The government lauded the lower number of firecracker-related injuries in the final days of 2018, citing both continuous rain showers and effective implementation of the executive order limiting firecracker use.
Health Secretary Francisco Duque on Monday, December 31 announced hours before the height of the New Year’s Eve celebrations that there were only nine cases of firecracker and pyrotechnic-related injuries in the entire National Capital Region on the final day of the year. The record was a “historic low” in the region, he said during a media conference.
Department of Health officials later confirmed that the rainy weather experienced around the Philippines in the days before the New Year and effective implementation of President Rodrigo Duterte’s Executive Order 28 which limits use of firecrackers to “community fireworks display” overseen by the police.

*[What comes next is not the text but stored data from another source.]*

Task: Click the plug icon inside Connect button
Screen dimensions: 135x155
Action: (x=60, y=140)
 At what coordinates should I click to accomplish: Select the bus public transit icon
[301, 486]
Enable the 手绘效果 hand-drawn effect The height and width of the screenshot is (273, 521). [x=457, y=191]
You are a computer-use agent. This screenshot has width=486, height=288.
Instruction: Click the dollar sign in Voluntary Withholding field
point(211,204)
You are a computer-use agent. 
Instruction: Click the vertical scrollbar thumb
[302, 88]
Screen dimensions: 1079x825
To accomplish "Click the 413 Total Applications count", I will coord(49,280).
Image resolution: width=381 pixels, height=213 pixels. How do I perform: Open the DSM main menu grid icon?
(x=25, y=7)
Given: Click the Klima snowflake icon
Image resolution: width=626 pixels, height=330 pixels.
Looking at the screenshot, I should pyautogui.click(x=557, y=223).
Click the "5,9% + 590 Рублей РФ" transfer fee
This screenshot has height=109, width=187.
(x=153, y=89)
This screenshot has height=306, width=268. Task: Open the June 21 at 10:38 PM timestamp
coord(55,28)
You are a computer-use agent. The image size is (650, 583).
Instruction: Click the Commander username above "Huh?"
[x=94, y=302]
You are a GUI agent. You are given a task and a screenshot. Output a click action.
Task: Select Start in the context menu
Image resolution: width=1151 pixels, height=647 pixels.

There are 55 firecracker and fireworks-related injuries recorded by the DOH since December 21 up until December 31 as of press time.
The health agency said that the number is 50 percent lower than that from the same period last year and 75 percent lower than the five-average from 2012 to 2017.
It urged Filipinos to seek alternatives to using dangerous firecrackers.
The Philippine National Police, which is leading the crackdown on illegal firecrackers, also circulated a list of the prohibited products and the penalty imposed on violators.
Some Filipinos meanwhile urged others to refrain from participating in the use of pyrotechnics, citing how pets and animals are easily distressed by the noise caused by the New Year’s celebrations.
SAY NO TO FIRECRACKERS!!! pic.twitter.com/jhzGnZhlSv
— SENADORA (@KenrRodriguez) December 30, 2018
The use of firecrackers and fireworks to celebrate the coming of the New Year has been practiced by Filipinos since Spanish colonial rule. It originated from the Chinese tradition of using firecrackers to drive away bad luck and bad spirits at the start of the New Year.
Concerns raised over the rising number of injuries every year, harm to pets and animals and even environmental damage led to clamor to regulate or even totally ban the practice.
The Department of Health reported a low number of firecracker-related injuries during the 2017 year-end festivities after Executive Order 28 was passed. It recorded 191 firecracker-related injuries from December 21, 2017 to January 1, 2018, a 68 percent drop from the number recorded during the same period in 2016 to 2017 and a 77 percent drop from the five-year average from 2012 to 2016.
Some local government units are also enforcing a strict policy on firecrackers for the welcome of 2019.
Davao City has a standing ordinance, which has been in place for several years, totally banning firecracker and pyrotechnic use.
The city of Las Piñas on Sunday, December 30 also declared a total firecracker ban. Violators may be imprisoned anywhere between three to six months and fined P1,000 to P5,000 pesos.